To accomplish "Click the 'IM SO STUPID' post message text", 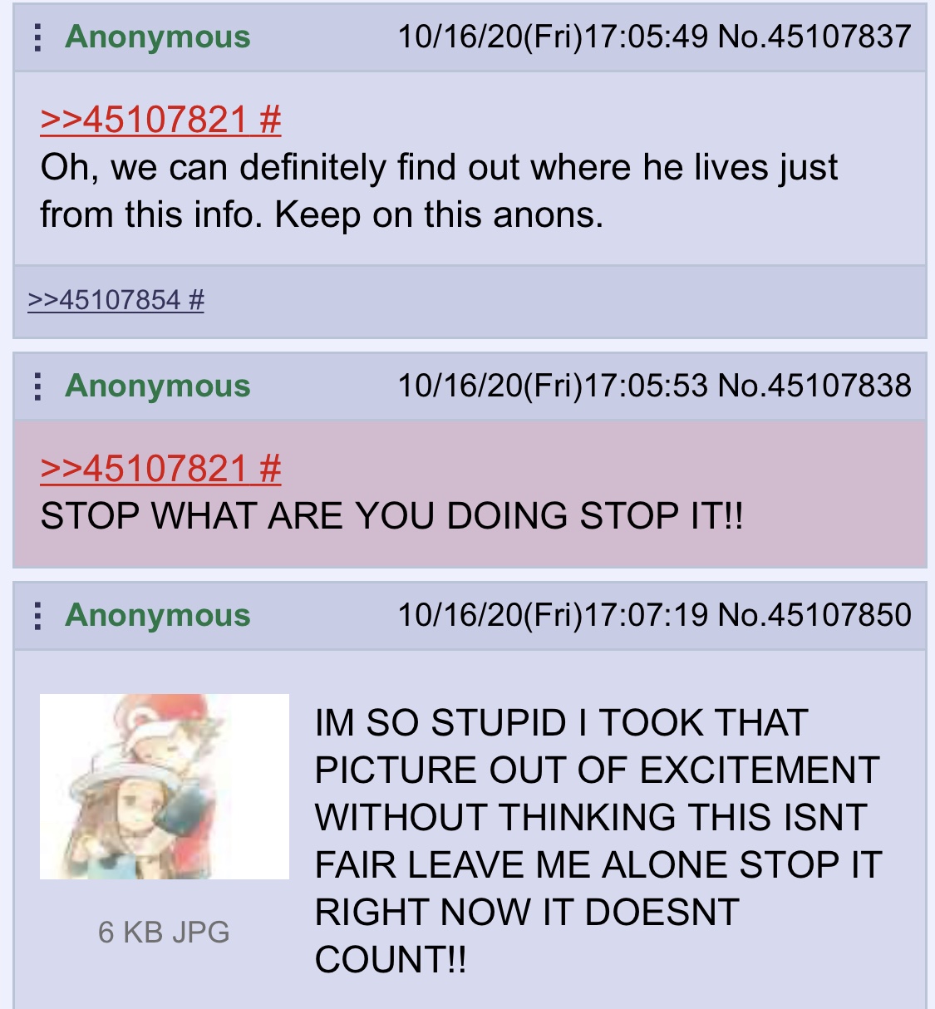I will tap(598, 841).
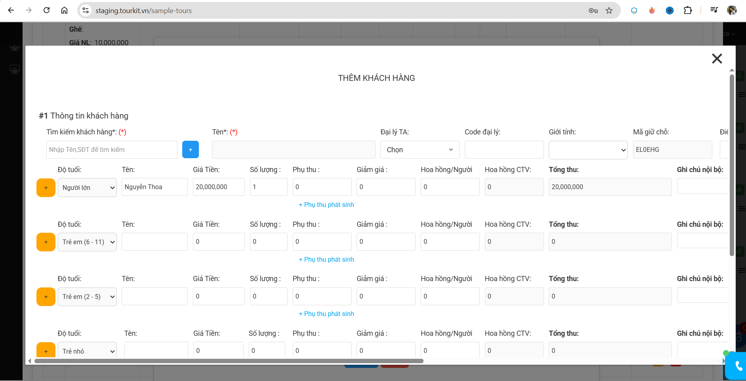Image resolution: width=746 pixels, height=381 pixels.
Task: Open the Đại lý TA dropdown
Action: pos(420,150)
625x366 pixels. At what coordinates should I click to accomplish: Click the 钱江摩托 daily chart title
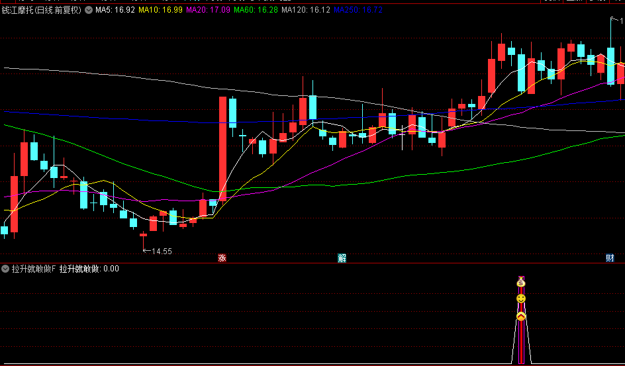tap(42, 11)
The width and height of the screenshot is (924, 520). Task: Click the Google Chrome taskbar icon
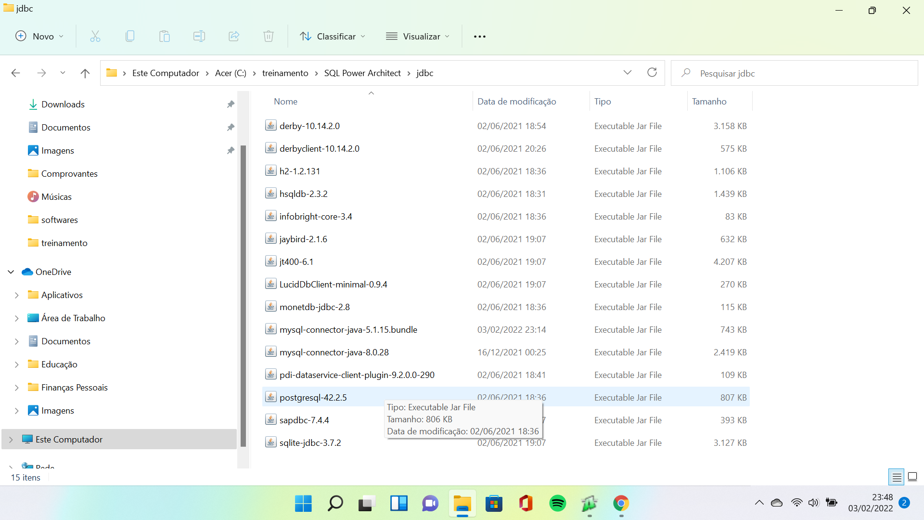coord(621,504)
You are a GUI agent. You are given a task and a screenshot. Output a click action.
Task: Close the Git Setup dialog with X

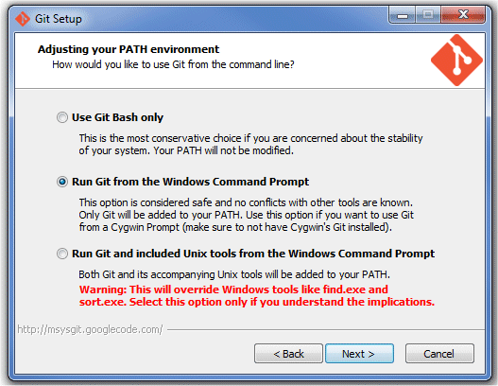(463, 15)
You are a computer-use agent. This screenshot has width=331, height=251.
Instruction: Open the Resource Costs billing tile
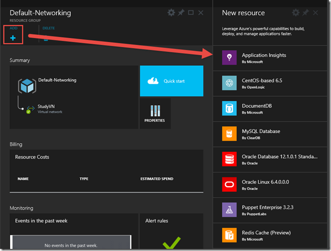tap(106, 170)
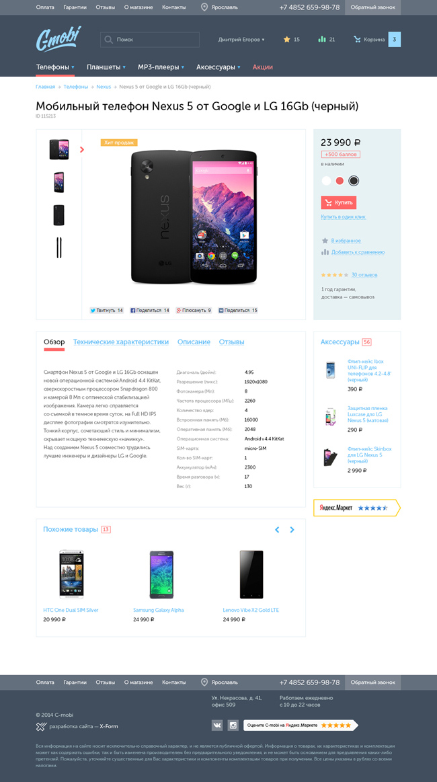Open the Дмитрий Егоров account dropdown
This screenshot has width=437, height=782.
[241, 40]
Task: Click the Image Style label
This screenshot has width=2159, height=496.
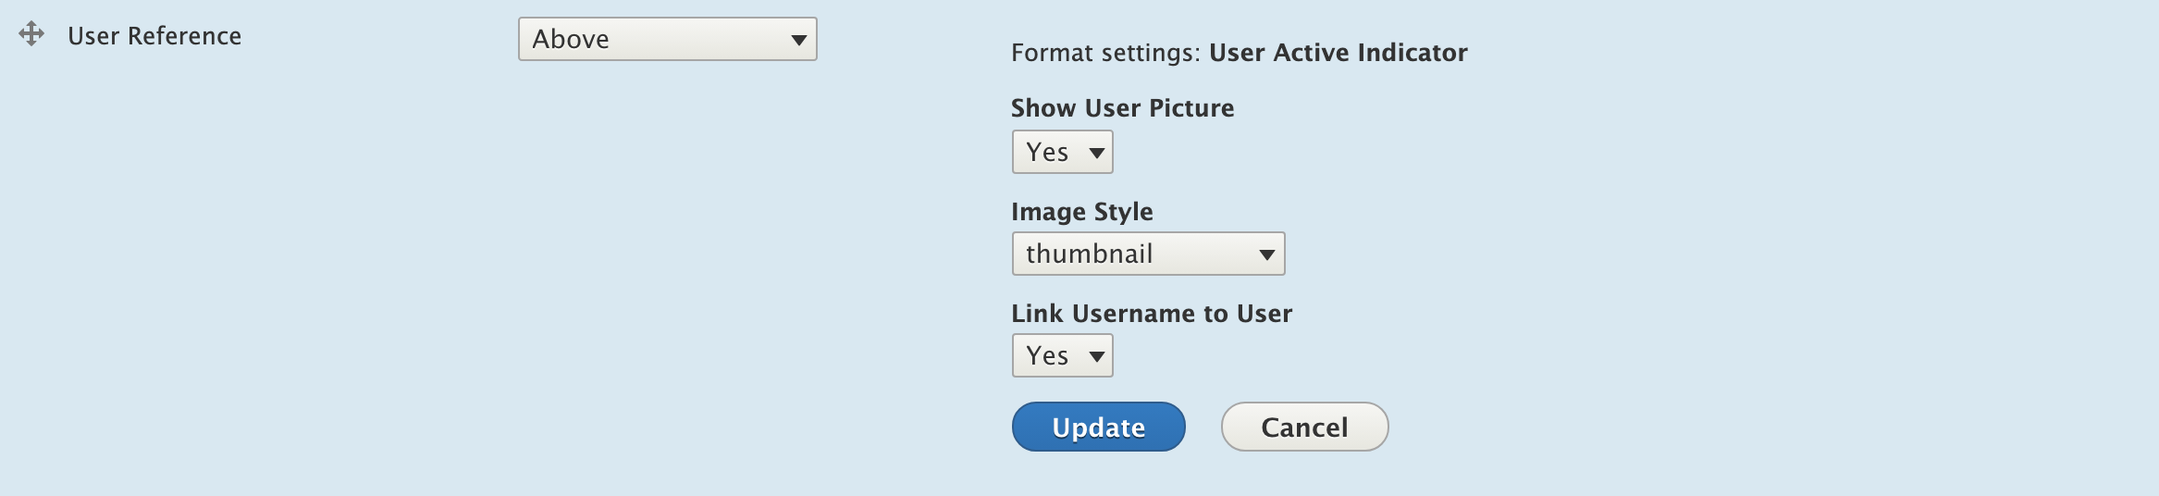Action: pos(1082,212)
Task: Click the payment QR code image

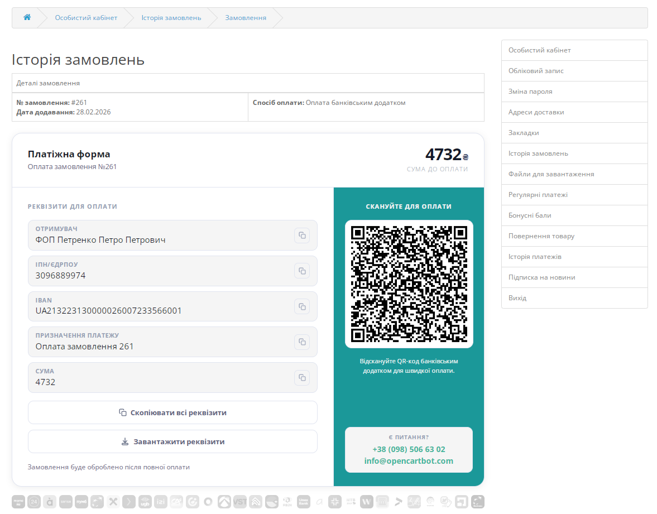Action: (x=409, y=284)

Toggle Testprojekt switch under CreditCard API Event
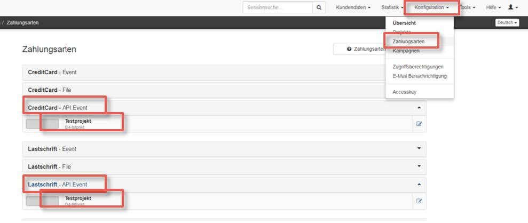pos(42,124)
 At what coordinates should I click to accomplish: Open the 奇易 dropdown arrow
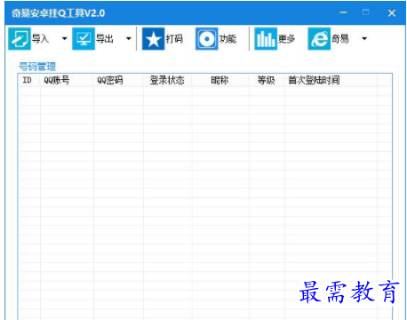(x=364, y=38)
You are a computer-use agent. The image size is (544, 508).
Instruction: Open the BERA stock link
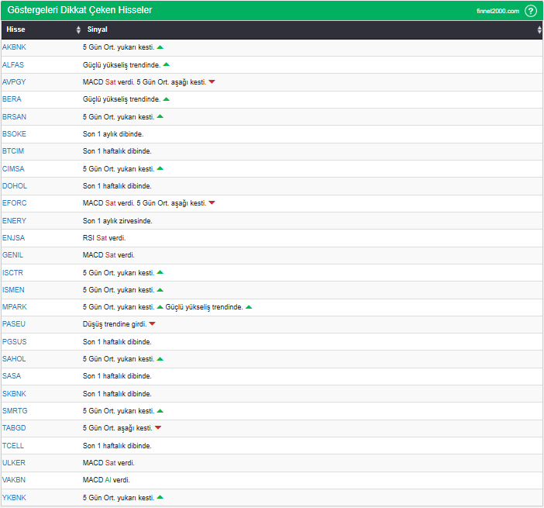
------------------------------------
◆ ACTIVITY:
Go through the entries above and count the lines containing the word "computer"; give only that count.

◆ TASK ANSWER:
2